ELLSWORTH, Maine — A new nonprofit group is hoping that if it can raise $11 million, a new indoor ice rink will be built near the local high school in the next couple of years.
The initial concept for the rink, to be called Acadia Arena at Whitney Landing, calls for an indoor regulation-size sheet of ice, an outdoor rink, an indoor running track and other related amenities. The facility, which would be built on a large tract of land owned by the Whitney family, also could serve as a place for the public to access a network of trails on hundreds of acres of forested land northeast of the high school.
Harold “Hal” Mayhew, a Vermont architect who is involved with the project, said Monday that the arena likely would draw people from coastal areas near Ellsworth but would be designed to complement rather than compete with other athletic facilities in the area. Ellsworth Tennis Center on Eastward Lane has four indoor tennis courts, while the Downeast Family YMCA on State Street has an indoor pool and gymnasium.
Mayhew said that having designed other ice rinks — including Watson Arena and Bowdoin College — he has found that new rinks tend to contribute to activity at other established rinks. A new rink in an unserved community leads to the creation of local teams, which then travel to other rinks in the area for competitions or other events, he said. The farthest people generally are willing to travel to visit an ice rink on a regular basis is about 45 minutes to an hour, he added.
“What normally happens is not what you would expect,” Mayhew said of creating more skating venues in a particular region. “This will benefit all of [the existing rinks].”

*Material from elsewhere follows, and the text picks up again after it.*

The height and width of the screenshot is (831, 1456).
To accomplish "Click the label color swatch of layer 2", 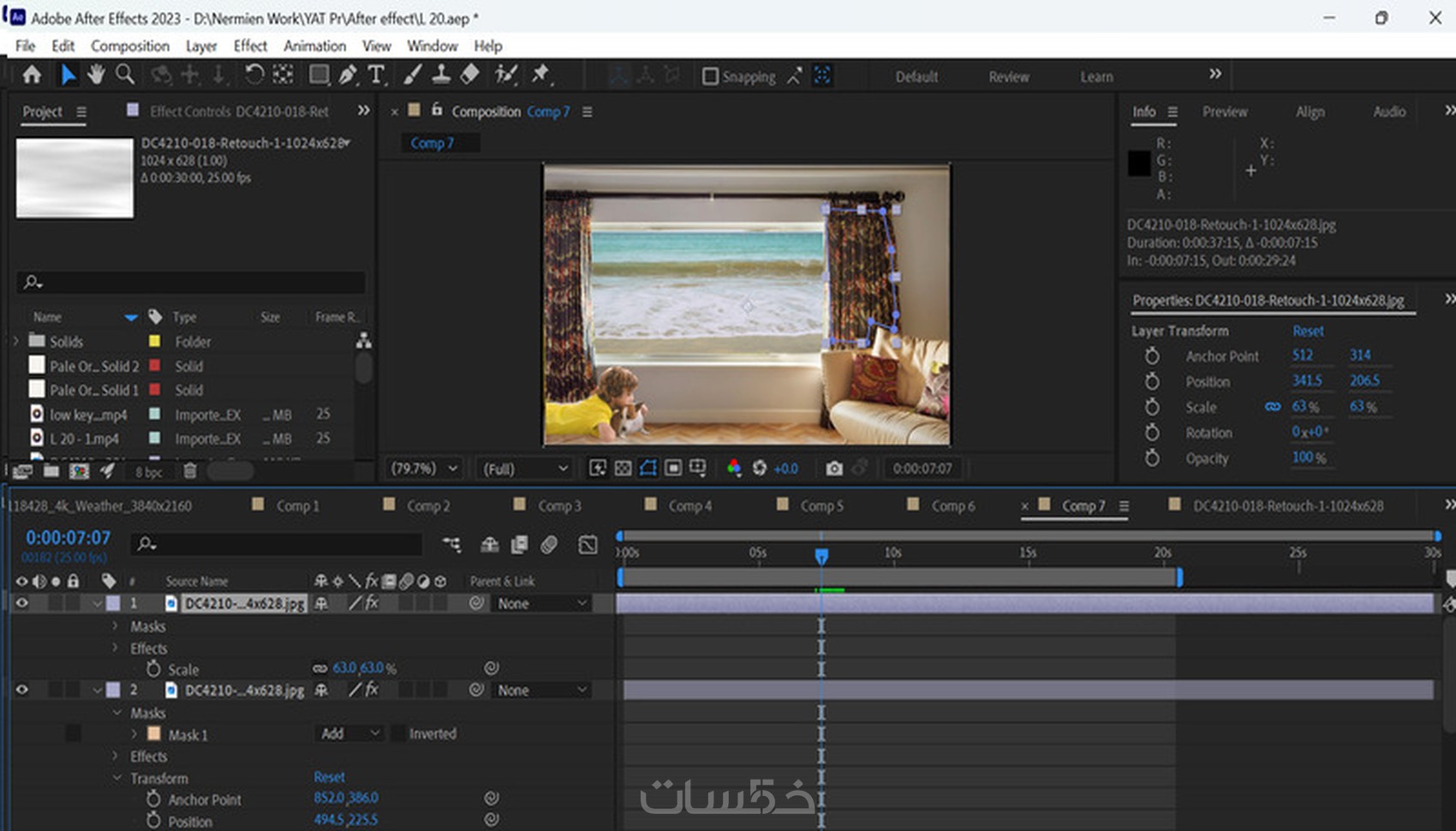I will [x=113, y=691].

He said the facility as envisioned would have a little more than 50,000 square feet of finished space and seating capacity for about 360 people. Other features would include a skate shop, food concessions, weight and exercise machines and fitness instruction space for martial arts or aerobics classes.
The outdoor rink, Mayhew said, would not be reserved for programs and could be used by anyone at anytime. He said that, to counteract what can be fickle winter weather along Maine’s coast, the outdoor rink would be cooled through a subsurface refrigeration system.
“The weather isn’t getting any colder,” he said, referring to global warming patterns. “To have dependable ice, you have to give Mother Nature a hand.”
Mayhew said the group already has raised some money, received pledges for additional cash or donations and otherwise identified funding sources that add up to approximately $4 million. He said it is possible the facility could be built in phases, depending on how fundraising goes. The group began quietly soliciting donations in early 2016, he said, months before publicly announcing its arena plans.
The operation of the rink facility would be funded solely through user fees, Mayhew added. The nonprofit also hopes to make it the first “net-zero” energy use ice rink in North America, though he did not provide details about how that would be achieved.
Mayhew said the arena group is aware that an effort in the early 2000s by Acadia Skating Association to raise funds to build a rink on Route 3 near the Trenton town line was unsuccessful. He said that Acadia Skating, which has no connections to the Acadia Arena proposal, helped draw attention to the interest and need for an indoor rink in the Ellsworth area.
He said the proximity of the proposed Acadia Arena site to the city’s schools and to the adjacent woodland trails will help boost support for the latest rink proposal.
“It should be a pretty wonderful place,” Mayhew said.